A Queens man was busted for using a string of fake IDs, including the names of some of his own relatives, to trick the IRS into cutting him roughly $1.4 million in refund checks, federal authorities said Wednesday.

Zahirul Reday, of Woodside, used at least eight names, some of them belonging to family members who have since left the U.S., and opened credit cards in their names to overpay their federal taxes since at least 2013, according to a criminal complaint.

The IRS would then send U.S. Treasury checks refunding the over-payments, which he deposited into his own bank accounts, the complaint alleges.

One of the names he used, Mohammad Hossain, sent up red flags back in 2011, when the state DMV realized Reday had assumed Hossain’s identity eight years earlier to get a driver’s license.

The DMV couldn’t pursue criminal charges because the statute of limitations had passed, but state officials pursued an administrative case and got him to admit to making false statements on a DMV application.

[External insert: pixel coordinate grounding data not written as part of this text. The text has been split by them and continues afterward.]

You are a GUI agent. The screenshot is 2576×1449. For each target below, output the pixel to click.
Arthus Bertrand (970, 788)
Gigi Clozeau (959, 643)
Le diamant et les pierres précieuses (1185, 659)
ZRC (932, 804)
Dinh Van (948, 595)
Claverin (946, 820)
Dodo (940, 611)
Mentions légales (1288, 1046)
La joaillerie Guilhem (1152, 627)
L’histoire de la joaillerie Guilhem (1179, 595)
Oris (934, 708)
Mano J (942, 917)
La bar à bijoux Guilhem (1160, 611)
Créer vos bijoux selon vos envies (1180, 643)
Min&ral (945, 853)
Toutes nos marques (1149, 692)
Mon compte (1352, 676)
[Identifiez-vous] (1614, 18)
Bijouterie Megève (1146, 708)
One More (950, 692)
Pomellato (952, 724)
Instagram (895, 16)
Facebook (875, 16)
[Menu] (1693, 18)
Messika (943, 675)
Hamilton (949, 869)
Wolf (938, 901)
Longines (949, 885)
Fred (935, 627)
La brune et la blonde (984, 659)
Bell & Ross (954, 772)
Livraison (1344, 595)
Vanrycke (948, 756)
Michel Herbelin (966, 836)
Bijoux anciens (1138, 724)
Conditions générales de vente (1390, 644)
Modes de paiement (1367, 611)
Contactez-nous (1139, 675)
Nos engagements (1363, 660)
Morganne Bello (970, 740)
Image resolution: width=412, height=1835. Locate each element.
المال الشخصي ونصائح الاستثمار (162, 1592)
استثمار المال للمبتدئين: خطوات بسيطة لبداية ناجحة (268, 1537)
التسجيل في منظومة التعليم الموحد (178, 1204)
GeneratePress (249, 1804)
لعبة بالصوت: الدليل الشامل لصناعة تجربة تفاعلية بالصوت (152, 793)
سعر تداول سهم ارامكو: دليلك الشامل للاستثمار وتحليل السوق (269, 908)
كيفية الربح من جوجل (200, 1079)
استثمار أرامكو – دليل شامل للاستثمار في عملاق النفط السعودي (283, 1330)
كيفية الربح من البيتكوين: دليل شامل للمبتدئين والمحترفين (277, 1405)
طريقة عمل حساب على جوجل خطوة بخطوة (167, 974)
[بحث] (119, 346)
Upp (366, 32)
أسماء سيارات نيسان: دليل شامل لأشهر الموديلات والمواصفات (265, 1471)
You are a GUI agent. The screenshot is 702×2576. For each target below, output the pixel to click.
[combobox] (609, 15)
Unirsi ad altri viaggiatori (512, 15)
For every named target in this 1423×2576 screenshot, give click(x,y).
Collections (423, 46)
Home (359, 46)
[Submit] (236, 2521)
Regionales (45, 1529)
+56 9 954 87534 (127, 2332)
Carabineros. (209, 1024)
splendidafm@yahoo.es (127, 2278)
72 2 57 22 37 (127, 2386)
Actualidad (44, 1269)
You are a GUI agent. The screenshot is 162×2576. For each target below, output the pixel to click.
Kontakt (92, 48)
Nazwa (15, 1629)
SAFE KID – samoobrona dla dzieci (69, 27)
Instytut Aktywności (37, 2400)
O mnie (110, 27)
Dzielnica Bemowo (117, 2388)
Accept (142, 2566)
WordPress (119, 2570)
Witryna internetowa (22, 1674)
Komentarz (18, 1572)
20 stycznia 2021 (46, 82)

Even so, Reday kept using Hossain’s name to open a credit card, which he used to make at least 20 payments to the IRS in the name of a taxpayer other than himself, the complaint alleges.

When federal agents raided his basement apartment Tuesday, they found an uncashed Treasury check for more than $57,000, as well as $40,000 cash, about 375 credit cards with various names on them, and two unlicensed handguns, the feds allege.

Reday, who was arrested Wednesday, appeared before a Brooklyn magistrate judge and ordered held until his bail hearing Thursday.